§ **Texte de la page**
----

Aujourd’hui, alors qu’un grand nombre de personnes souffrent toujours des suites de cette catastrophe et que la pollution environnementale représente toujours un grave danger, tous les responsables n’ont pas été poursuivis.
Même si des décisions de la société-mère Union Carbide Corporation (UCC) sont à l’origine de la fuite, celle-ci, basée aux États-Unis, a toujours réussi à échapper à la justice indienne. Cette entreprise a en effet été rachetée en 2001 par l’entreprise américaine Dow Chemical. Et, depuis ce rachat, Dow soutient qu'elle est une entité distincte d’UCC et qu'elle ne peut être tenue pour responsable de la catastrophe de Bhopal.
Elle n’a toujours pas contraint sa filiale à se soumettre aux poursuites judiciaires en cours devant un tribunal à Bhopal.
CAS 2 : DÉCHETS TOXIQUES - ABIDJAN, CÔTE D'IVOIRE
En Côte d’Ivoire en 2006, suite à un déversement de déchets toxiques, plus de 100 000 personnes ont dû recevoir un traitement médical, et 16 personnes en sont mortes.

----

§ **Extraits des données**
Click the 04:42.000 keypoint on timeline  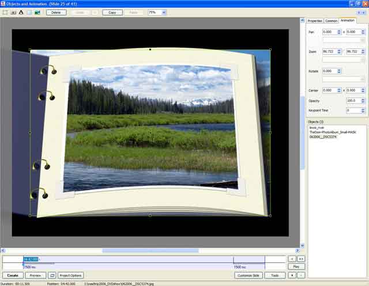click(33, 259)
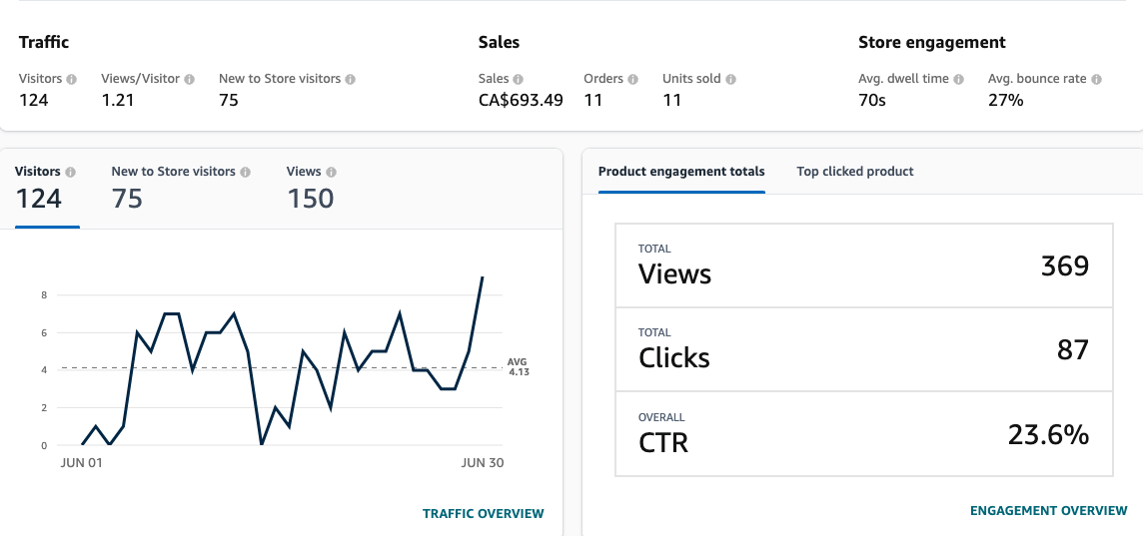This screenshot has height=536, width=1143.
Task: Click info icon next to Traffic Visitors
Action: (71, 79)
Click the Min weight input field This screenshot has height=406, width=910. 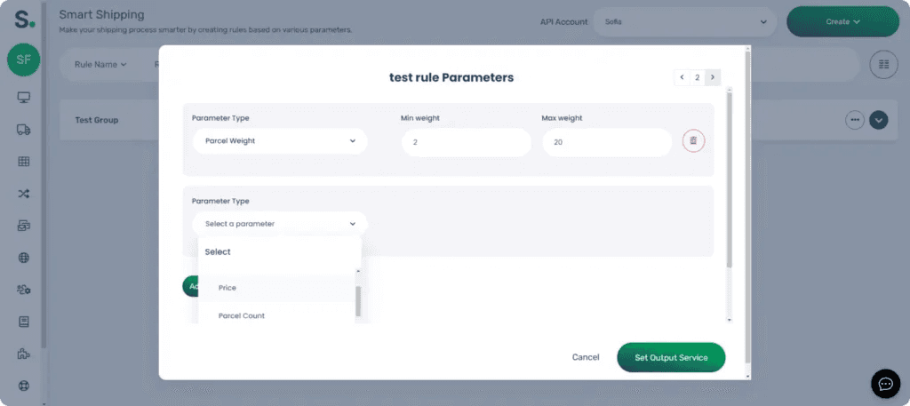point(466,141)
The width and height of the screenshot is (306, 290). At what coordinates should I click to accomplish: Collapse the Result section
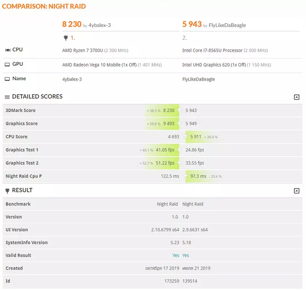pos(296,191)
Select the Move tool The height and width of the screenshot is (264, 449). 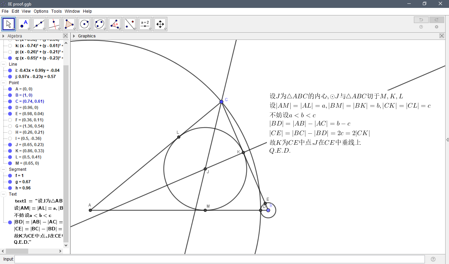click(x=8, y=24)
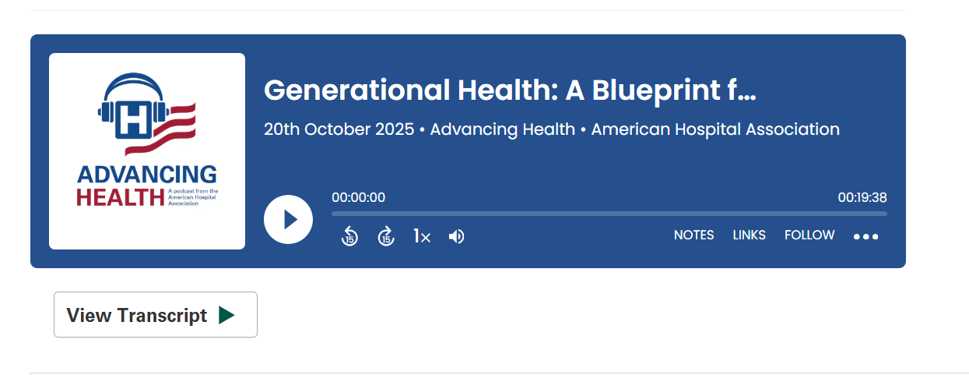This screenshot has width=969, height=375.
Task: Open the NOTES tab
Action: click(x=693, y=235)
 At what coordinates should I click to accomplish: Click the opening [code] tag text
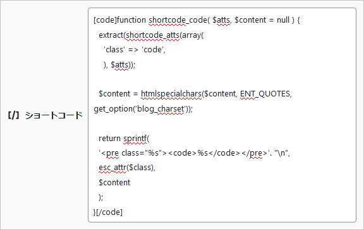tap(105, 20)
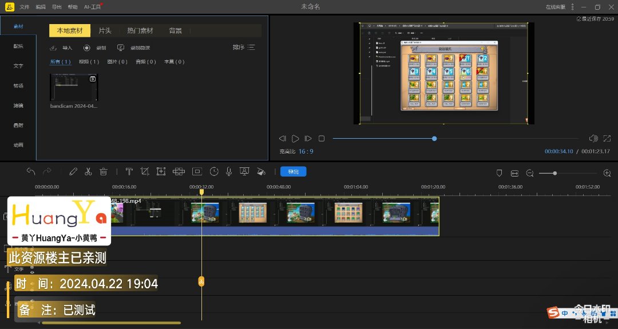618x329 pixels.
Task: Toggle preview volume speaker icon
Action: pos(593,139)
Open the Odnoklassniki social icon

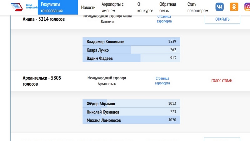coord(234,7)
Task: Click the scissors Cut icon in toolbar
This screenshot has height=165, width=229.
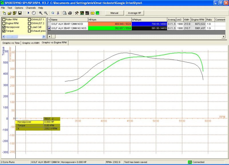Action: tap(58, 13)
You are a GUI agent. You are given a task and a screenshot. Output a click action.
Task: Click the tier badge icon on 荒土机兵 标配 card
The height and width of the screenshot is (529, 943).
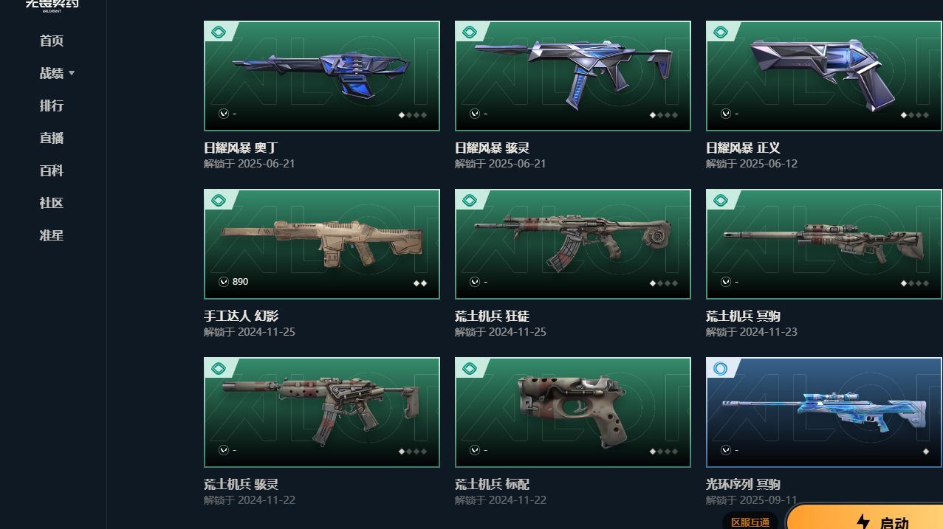click(469, 369)
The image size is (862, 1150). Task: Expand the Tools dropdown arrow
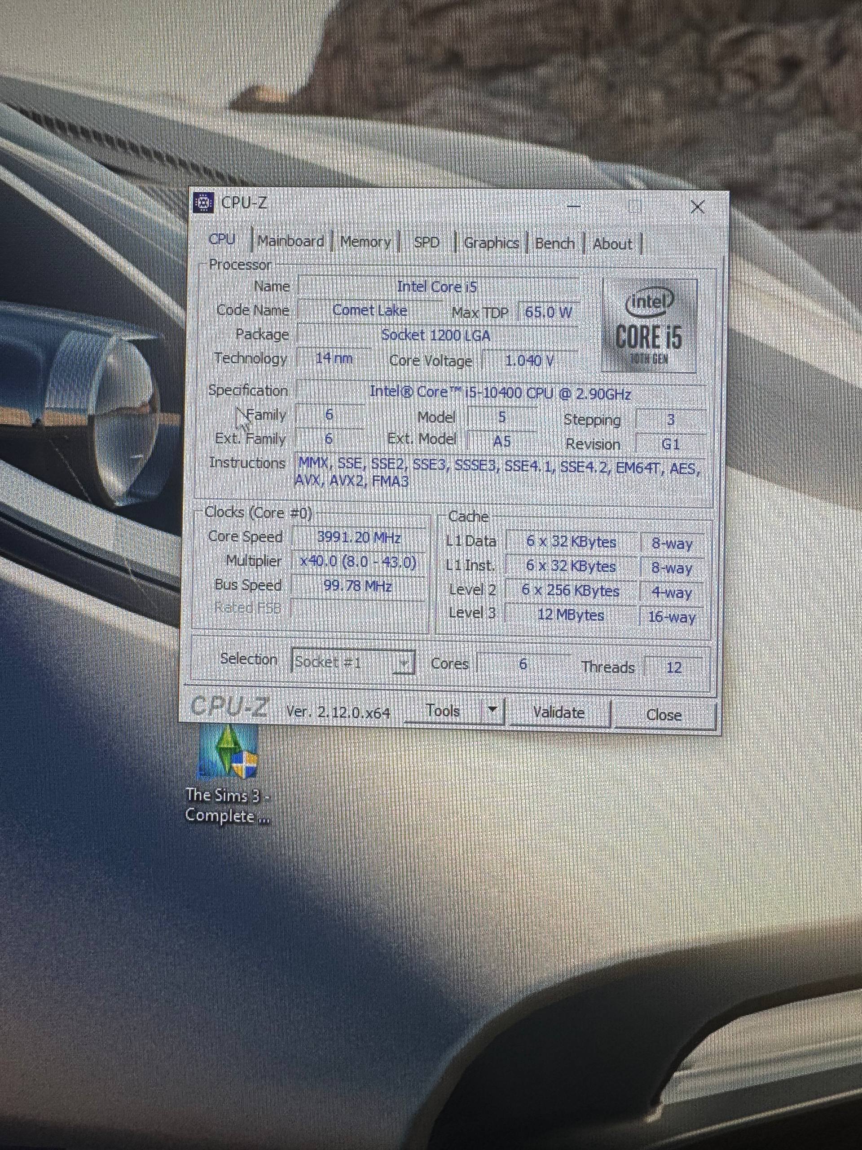pyautogui.click(x=493, y=710)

----

§ **Travail demandé**
1. Recopiez le passage du texte de la page depuis « CAS 2 : DÉCHETS » jusqu'à « en sont mortes. » inclus.
2. D'après le texte de la page, en quelle année l'entreprise Dow Chemical a-t-elle racheté Union Carbide Corporation ?
Le matériel n'a aucun lien avec le texte de la page.

§ **Réponses par ordre**
1.
CAS 2 : DÉCHETS TOXIQUES - ABIDJAN, CÔTE D'IVOIRE
En Côte d’Ivoire en 2006, suite à un déversement de déchets toxiques, plus de 100 000 personnes ont dû recevoir un traitement médical, et 16 personnes en sont mortes.

2. En 2001.